A probate court appoints a “Personal Representative” to take care of your estate. You can name someone in your will to be Personal Representative, but the court still has to approve it.
The Personal Representative makes a list of all property in the estate and any debts. The Personal Representative pays your debts, and distributes everything left over to your heirs.
If you have a will, it should say how you want your property to be distributed. If you do not have a will, this is called “intestacy” and state law has rules about who gets your property. Even without a will, your property goes to family unless you have no living next of kin. In that situation it would “go to the state.” See our fact sheet, Questions About Wills.
Probate court is also used when there is an argument about your will or a judge’s order is needed to distribute your property.
If you are the sole owner of real property at the time you die, a probate is needed even if your other assets are worth less than $75,000. The personal representative deeds the property to your heirs. Your heirs have to record the change of ownership.
To “avoid probate” means your heirs don’t have to go to probate court. This happens for example, if you have a joint bank account with another person, or own land jointly with another person. When you die, that person automatically owns the account or land. No court order is needed, and probate court has been avoided. Certain trusts, gifts made before death, and life insurance are all ways to avoid probate. Also, naming beneficiaries on assets causes those assets to go automatically to the beneficiary, so there is no need for probate on those assets.
Beneficiaries can be named to real estate too. A way to avoid probate of real estate is to properly sign and record a Transfer on Death Deed (TODD) before your death. The grantee of the TODD is given ownership after your death and a probate is not needed. See our fact sheet Transfer on Death Deeds.
It is not always the best thing to avoid probate. Probate doesn't cost a lot or take very long, unless your estate is big and complex, or your heirs fight over your estate. Sometimes avoiding probate costs more than probate does.
A good will helps avoid fights over your property in Probate Court.
Having a will does not always avoid Probate Court. It depends on what kind of property you own, how much it is worth, whether you own it alone or with others, and who you want to get it.
If family members disagree with the will or how the estate is handled, they can contest the will and the Probate Court must decide who gets the property. Probate is also needed when there is no will and, if family members don't agree with the handling of the estate.

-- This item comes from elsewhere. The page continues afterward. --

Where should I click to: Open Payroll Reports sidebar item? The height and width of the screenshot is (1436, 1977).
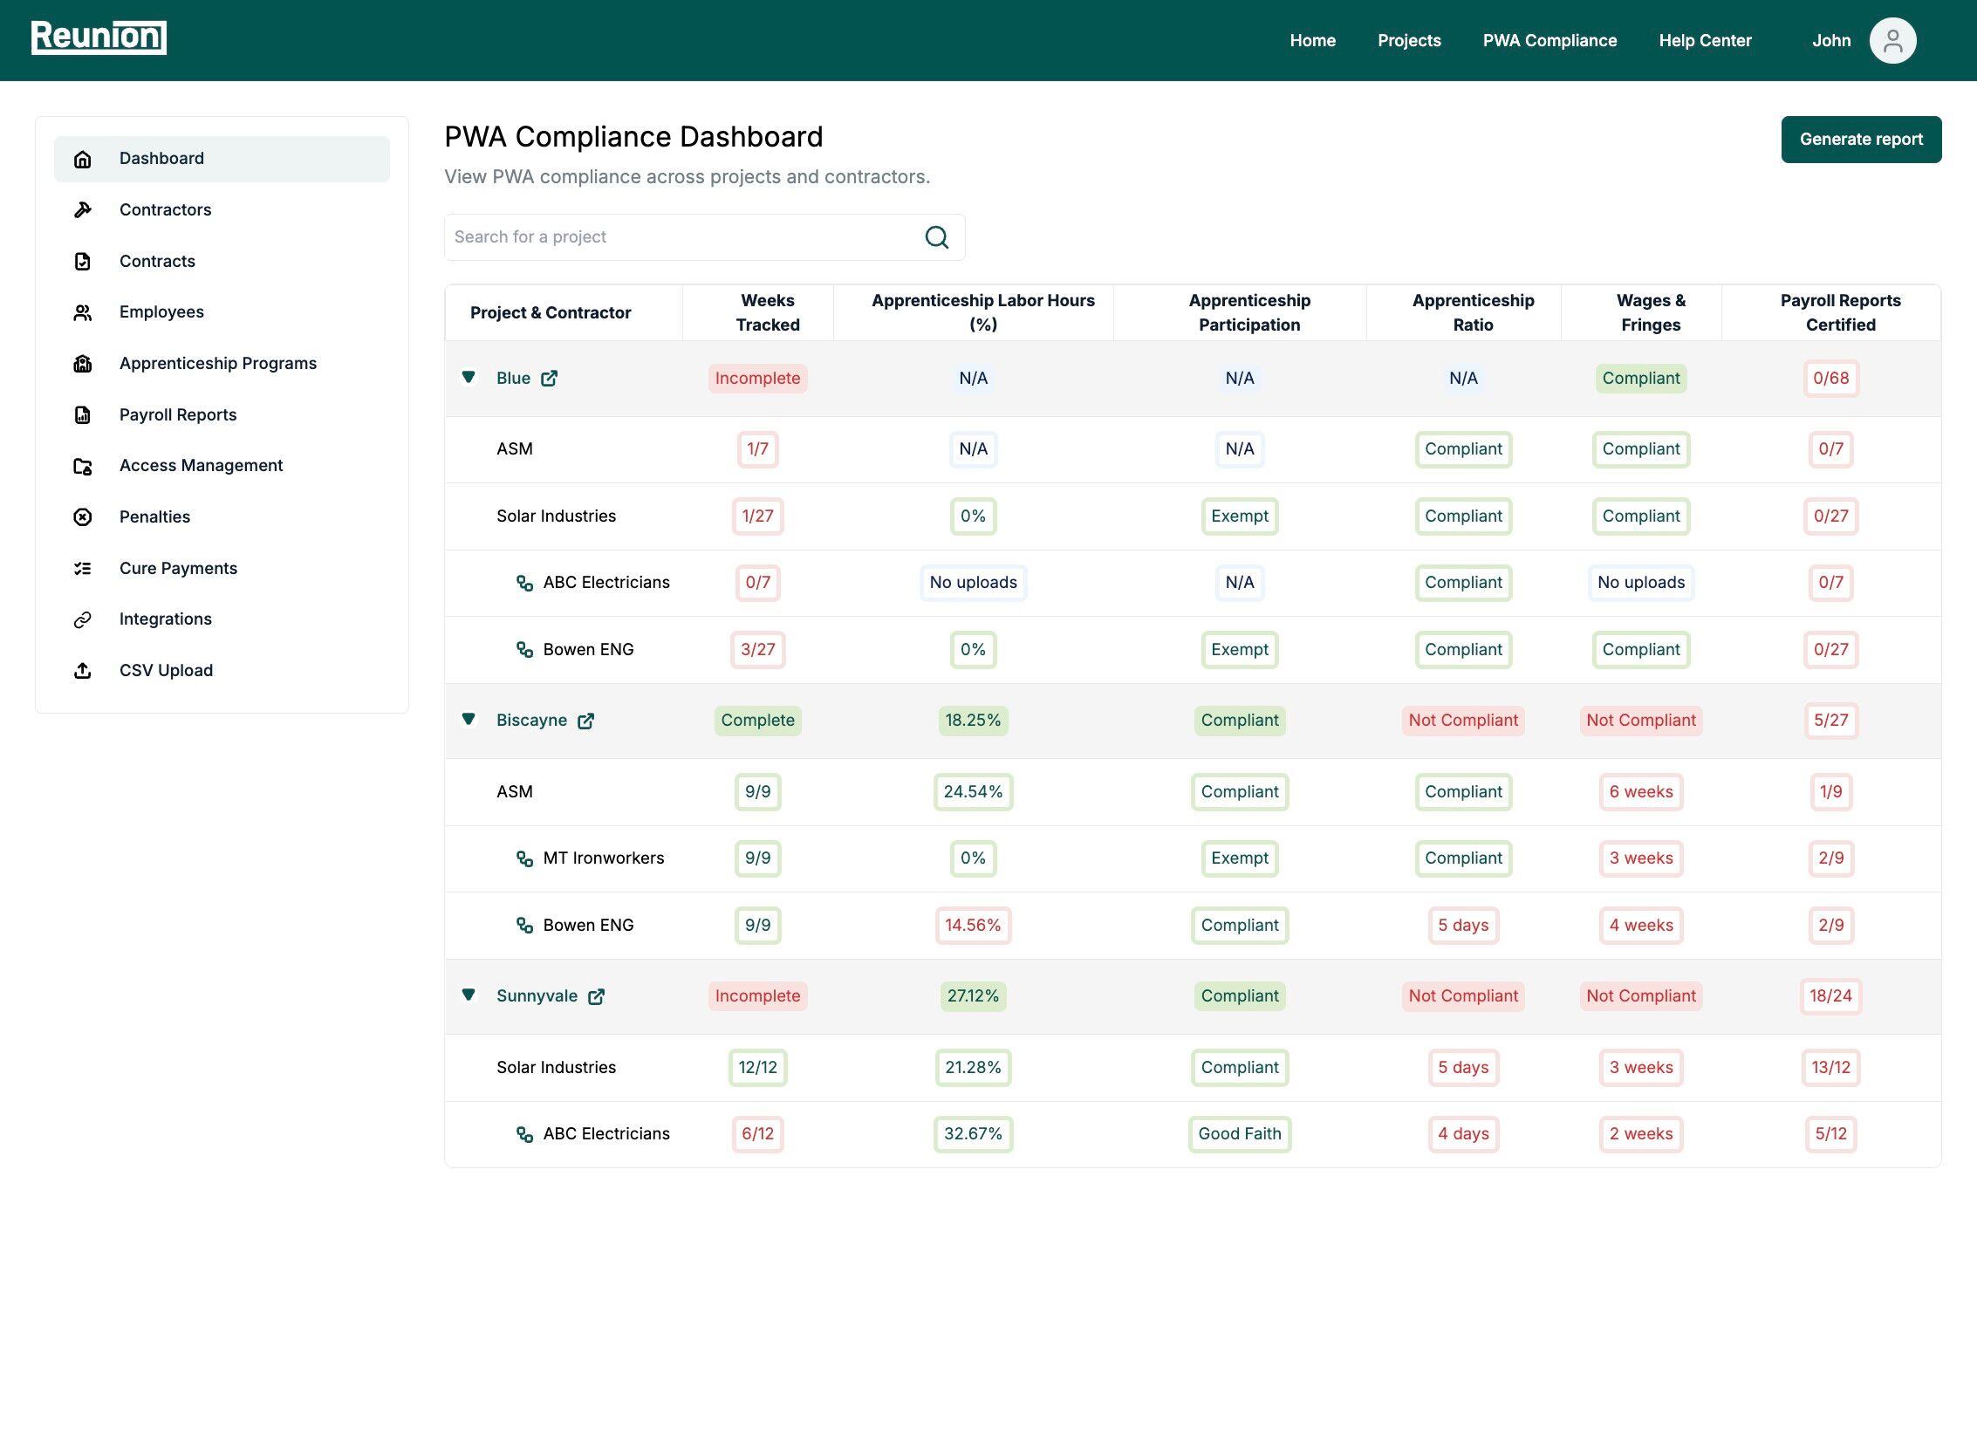click(x=178, y=415)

Think carefully about it first! Doing this can cause problems while you are still living. Probate is not as bad as people think. They think it costs more than it usually does.
For example: If you decide you want to sell the whole property or get a mortgage, the other person you added has to agree. If they do not agree you might not be able to sell it. They could also try to sell their part of the property to someone else and you would not be able to stop them.

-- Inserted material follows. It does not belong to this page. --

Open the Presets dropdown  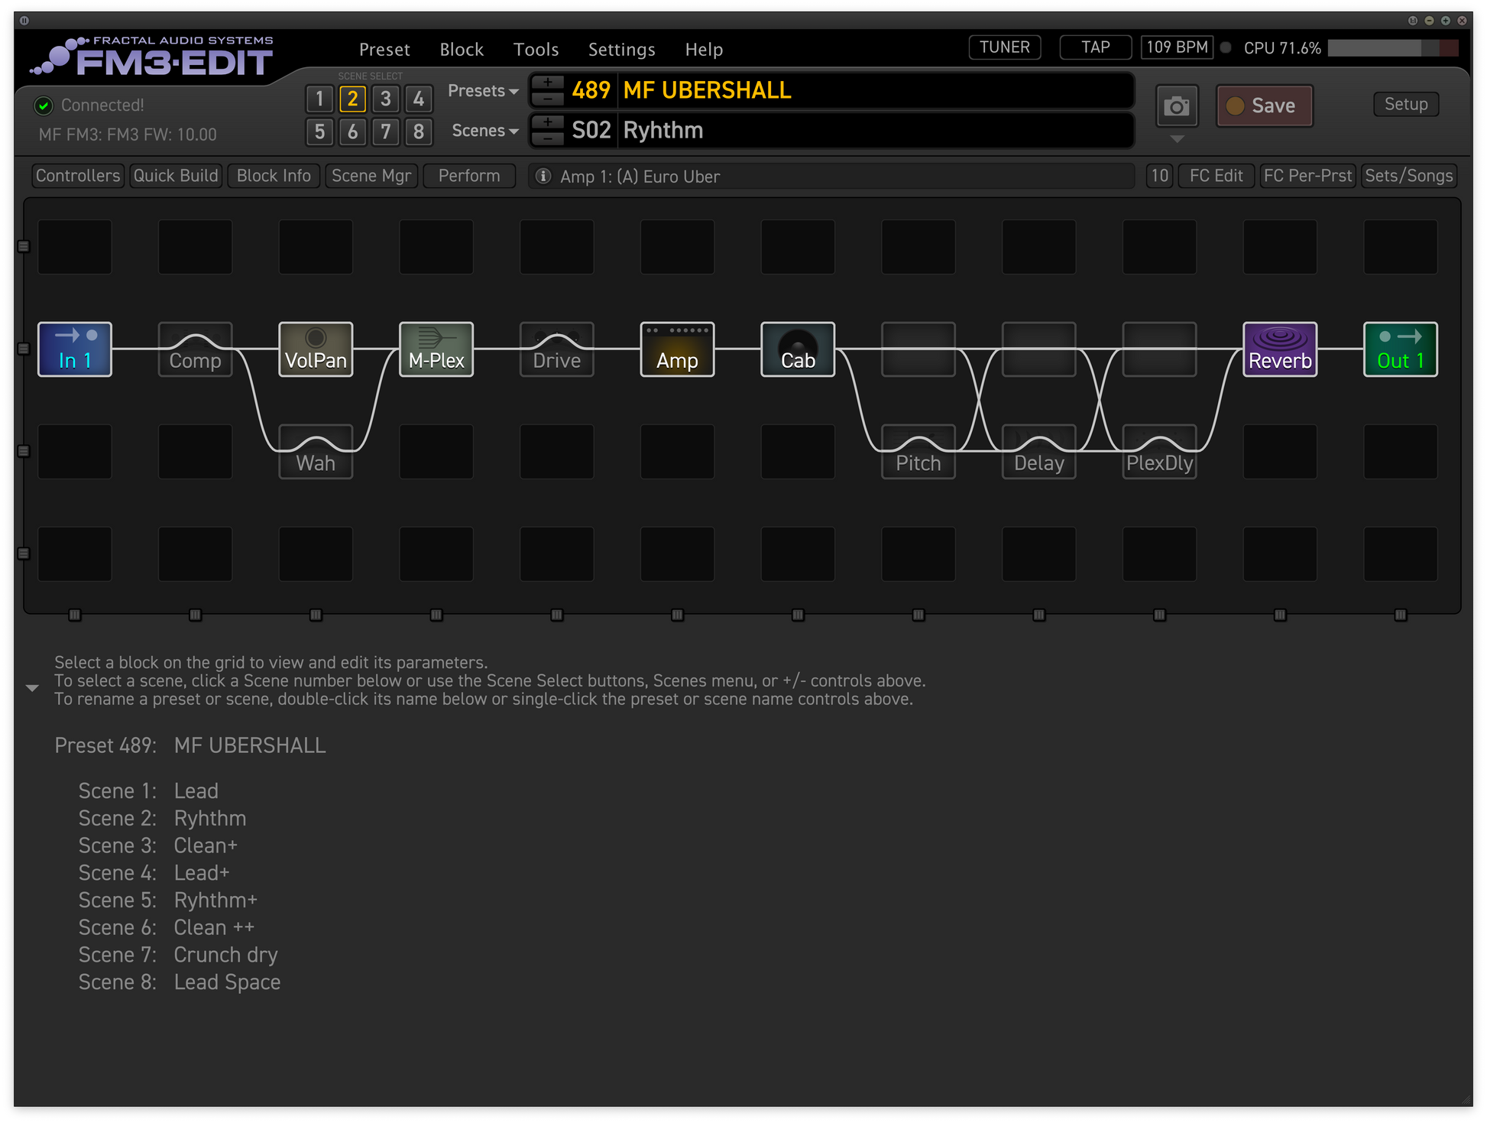[483, 91]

If you put someone’s name on your bank account, that person becomes part owner of it. That person has the same right to that money as you do, and may try to take it. Also, if the amount is large, you may have to pay a gift tax.

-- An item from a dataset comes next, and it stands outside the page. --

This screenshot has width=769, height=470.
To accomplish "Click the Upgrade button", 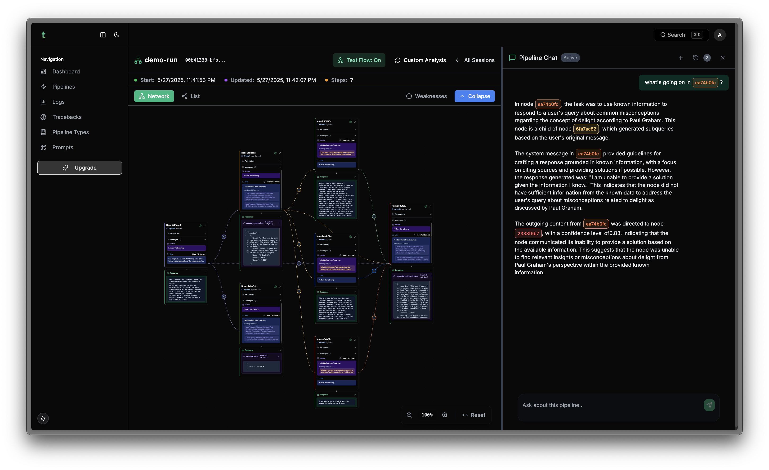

Talk to a lawyer before you put another person’s name on any account or your property.
Someday you may need Medical Assistance (MA) to help with high medical bills or nursing home costs. MA has limits on how much income and assets people can have. MA also has a rule against giving property away in order to get MA.
When you apply, you must tell MA about any property you gave away, put in a trust or sold for less than full value in the last 5 years. Putting someone’s name on a deed or bank account is a transfer of property. You would have to show that the transfer was done for some reason other than to get MA. Avoiding probate is not an acceptable reason. Talk to a lawyer who knows about property transfers and MA before you transfer any property.